Galilee is also a code for the whole universe and tells us something about the total inclusiveness of all peoples for all time. What I mean by that is that Christ’s resurrected presence knows no barriers of space and time or place. Again our rational Western minds would like to know how. A modern theologian and scientist Don MacGregor has proffered a partial explanation. I will try and put it as simply as possible. Our world billions of years ago was brought into being by an act of Divine consciousness. Jesus the divine man is the ultimate expression of that divine consciousness-the closest human being who is at one with God. In his selfless act of dying on the cross he builds a bridge between humanity and God-he shows us a way of reuniting ourselves with God. By his resurrection he changes for all time the energy field and unites us through his Spirit to God. So through the Spirit of love he transcends our notions of time, space and place-witness his resurrection appearances to Mary, the disciples, the friends on the road to Emmaus, to Paul on the Damascus Road and to you and to I.
And that brings me back to this moment! Why am I here; why are you here right now? Somewhere along our journeys we have been touched by the fruits of Christ’s resurrection, we have become aware of his living presence within us. We have said ‘Yes to life’. We have responded however deftly to God’s call. Laurence Freeman in his book, ‘Jesus The Teacher Within’ writes this:
“To read the gospels, to pray in words and sacrament, to meditate, to live within a Christian Community, to study the traditions of orthodoxy, to alleviate the sufferings of others-these are all ways of experiencing the Resurrection. We only discover its meaning by experiencing it, by recognising him.”
There are two stories of resurrection appearances which on the face of it seem contradictory. The first is that occasion in the garden when Mary is in shock and like so many who are bereaved is looking and searching for her loved one, Jesus.
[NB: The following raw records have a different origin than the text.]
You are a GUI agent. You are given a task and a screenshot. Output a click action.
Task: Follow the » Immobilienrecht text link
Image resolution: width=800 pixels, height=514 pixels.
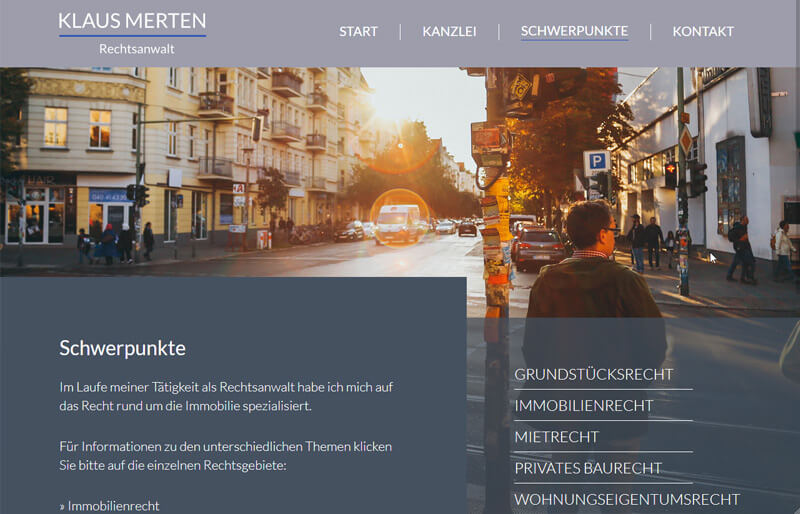click(109, 506)
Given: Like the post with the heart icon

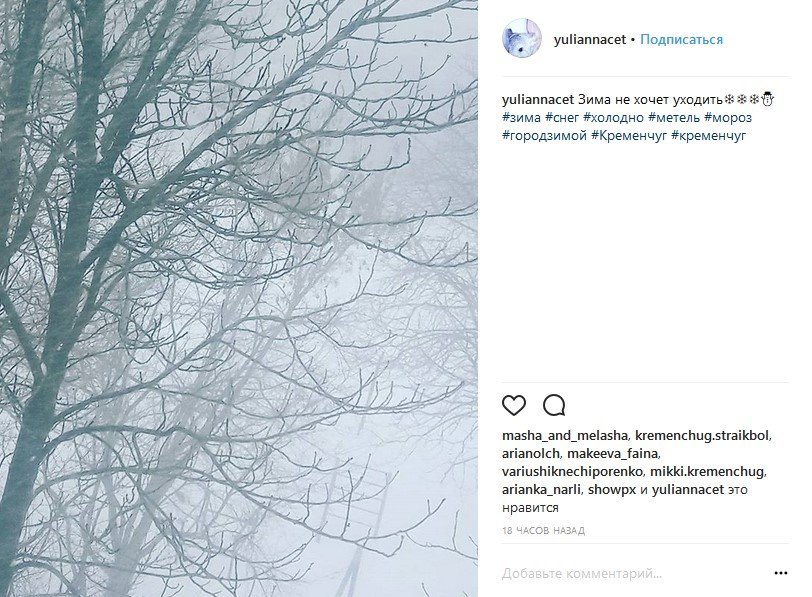Looking at the screenshot, I should coord(514,405).
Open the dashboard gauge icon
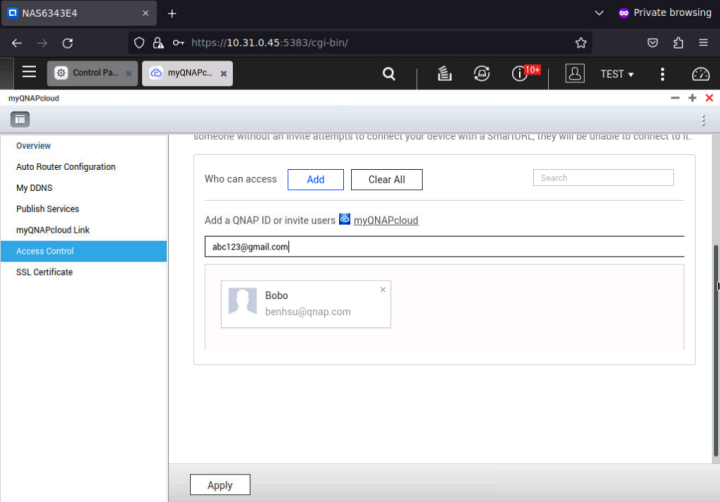Image resolution: width=720 pixels, height=502 pixels. [699, 74]
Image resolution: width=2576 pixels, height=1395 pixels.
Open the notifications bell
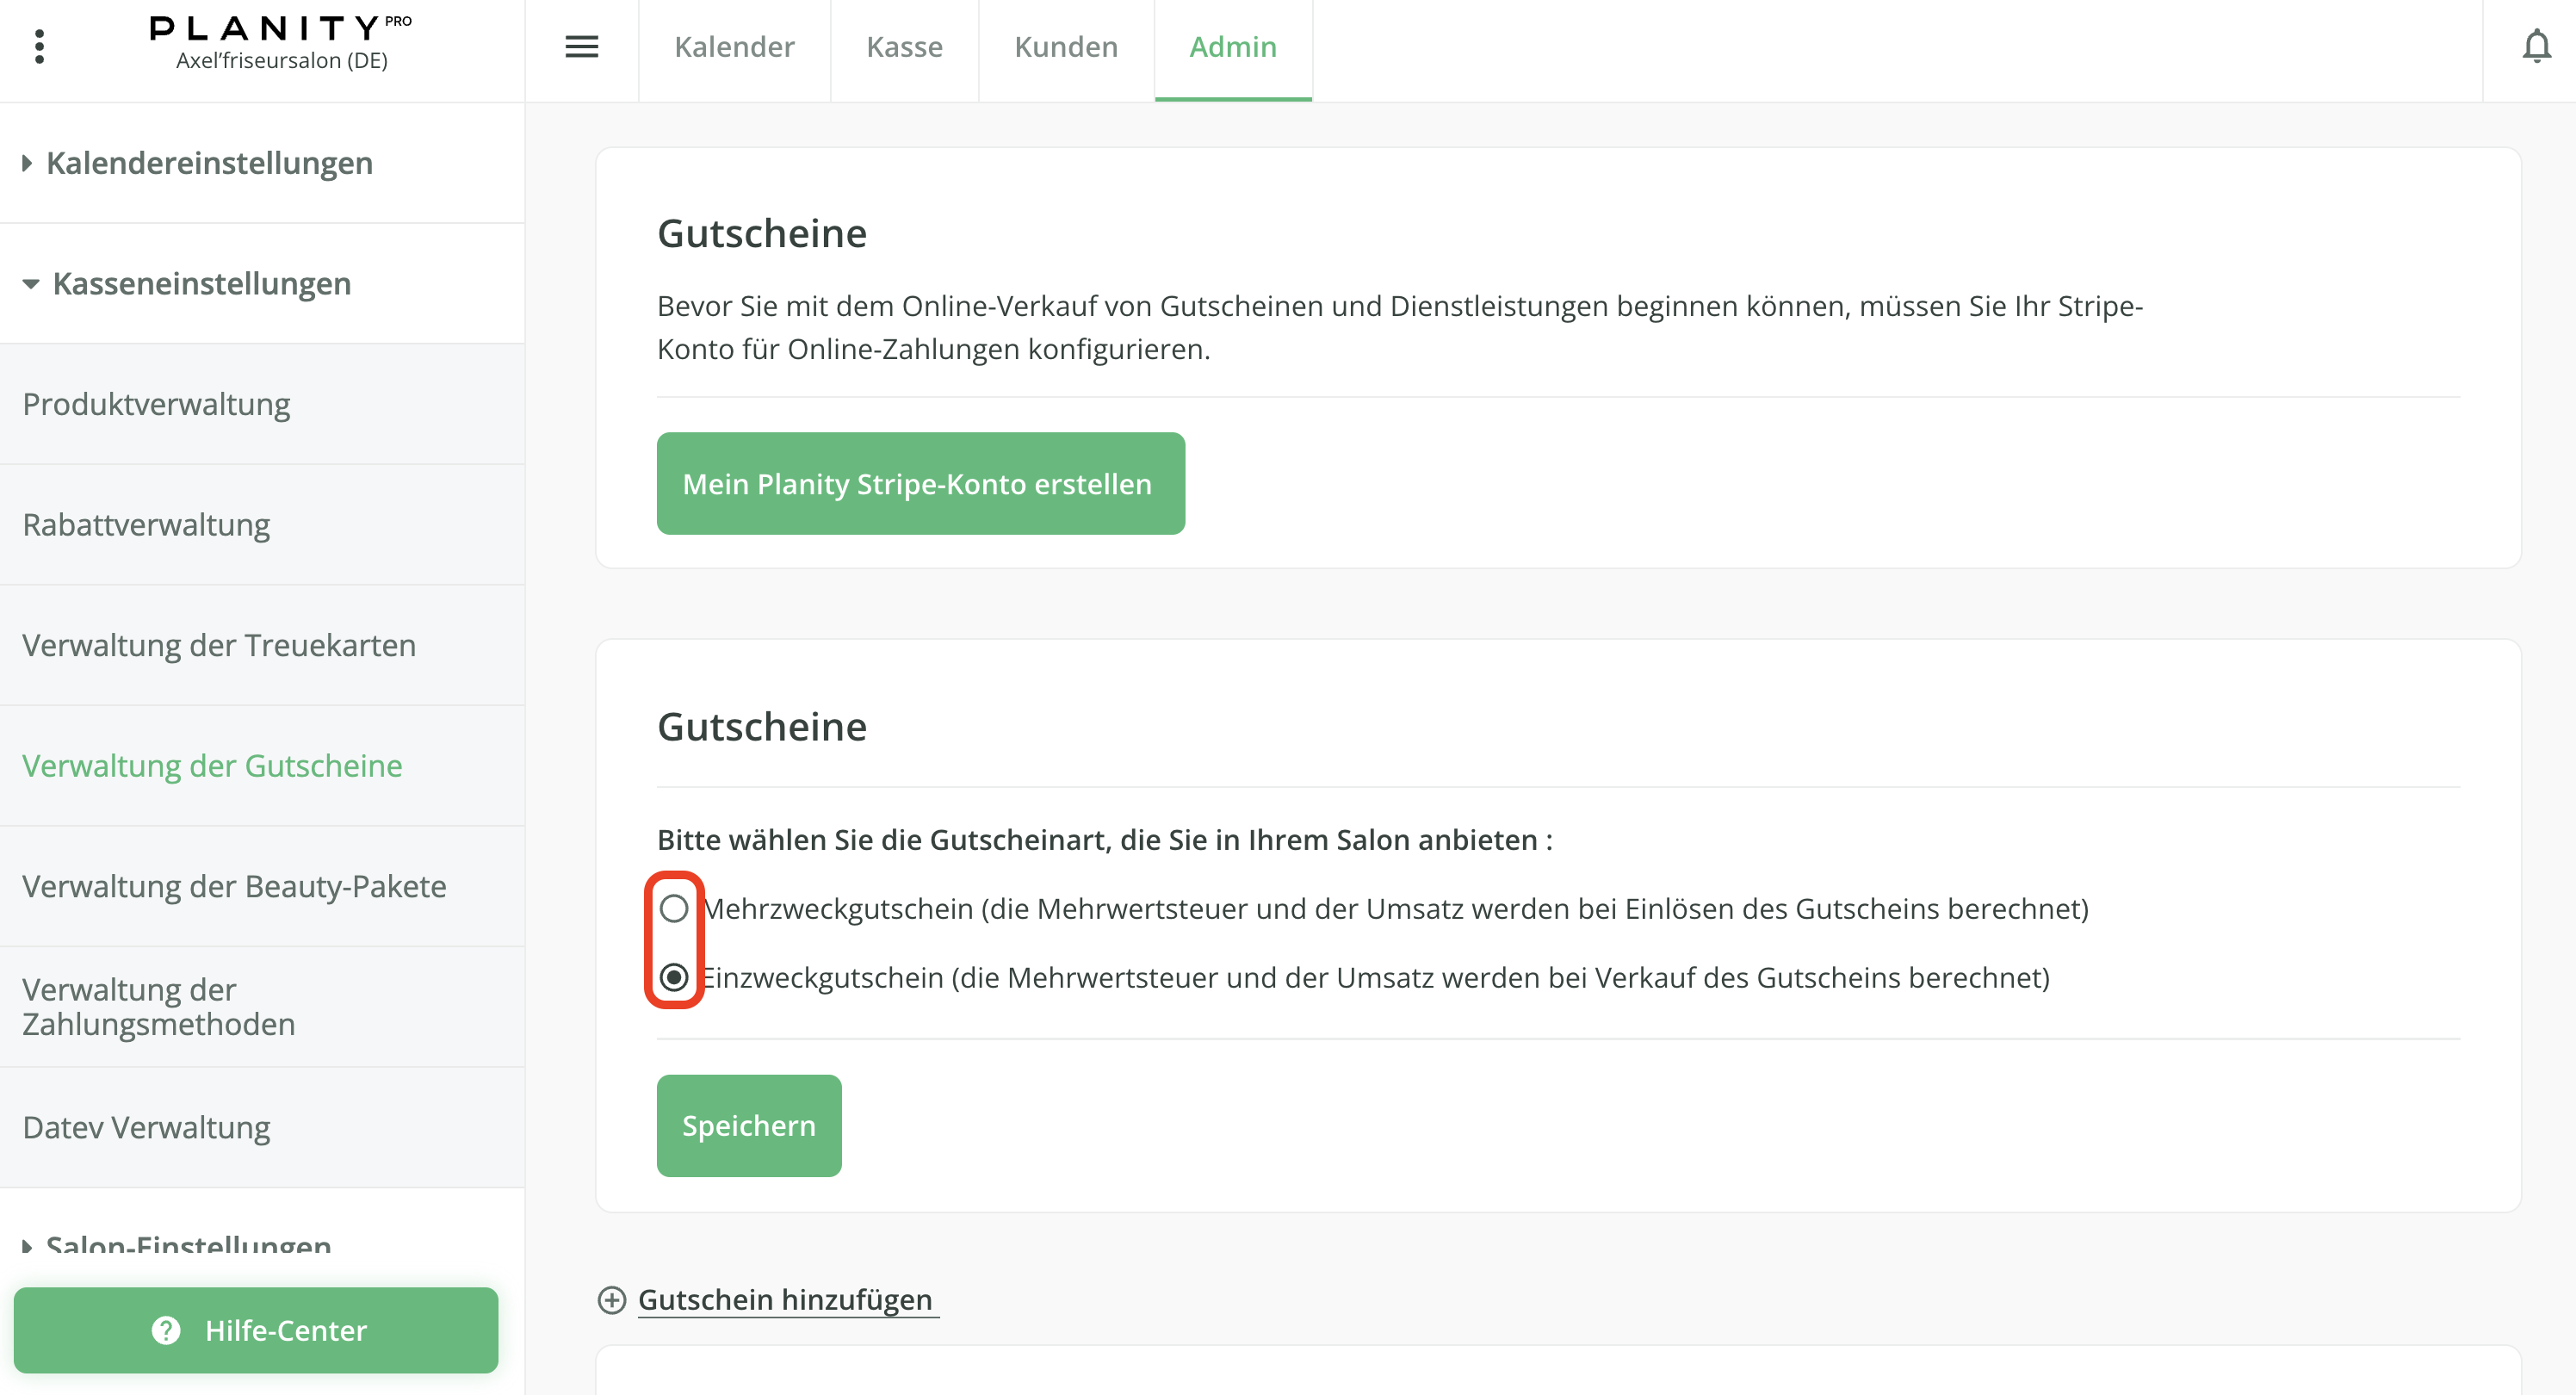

Jesus appears to her and she is able to say and an equivocal ‘yes’-she says in recognition, ‘My Lord and my God’. The second is that walk of the two friends on the road to Emmaus. Jesus walks with them incognito, unrecognised and it is only when they share a meal and he breaks bread with them, they have any recognition.
There is a wonderful novel called ‘Incognito’ written by a Rumanian ex-communist, Petru Dimitriu. It is a profoundly moving account of the search for sanctity and humanity in and through and beyond the corruptions and inhumanities of life in our generation. It is an amazing story of how God’s mystery unfolds to Sebastian who is a soldier undergoing immense beating and dehumanising degradation in war. Let me read you two extracts:
“This was it, the sense and meaning of the universe: it was love. This was where all the turns of my life had been leading me………..”
For love was his response welling up ’from some unknown source’, of which he writes,
“What name shall I use? ‘God’ I murmured, ‘God’. How else should I address Him? O Universe? O Heap? O Whole? As ‘Father’ or ‘Mother’? I might as well say ‘Lord’ to the air I breathed and my own lungs which breathed the air? ‘My child?’ But he contained me, preceded me, created me. ‘Thou’ is his name to which God may be added. For ‘I’ and ‘me’ are no more than a pause between the immensity of the universe which is Him and the very depth of our self, which is also Him.”
Orthodoxy would say this is not a Christian book but for me is a testimony to Christ’s Resurrection, his cosmic spirit touching hearts and minds like Sebastian’s. God’s Risen Christ dances his way through the lives of all his people, the communists among them! For many, they do not ask the question of ‘Who is this?’ What the story confirms for me, in my experience, is that recognised or not, on Easter Day, we celebrate a power of love which deeply transforms lives, which brings comfort, healing, forgiveness and gives meaning to my existence right now, today and forever. Thanks be to God for this most unspeakable gift. Alleluia.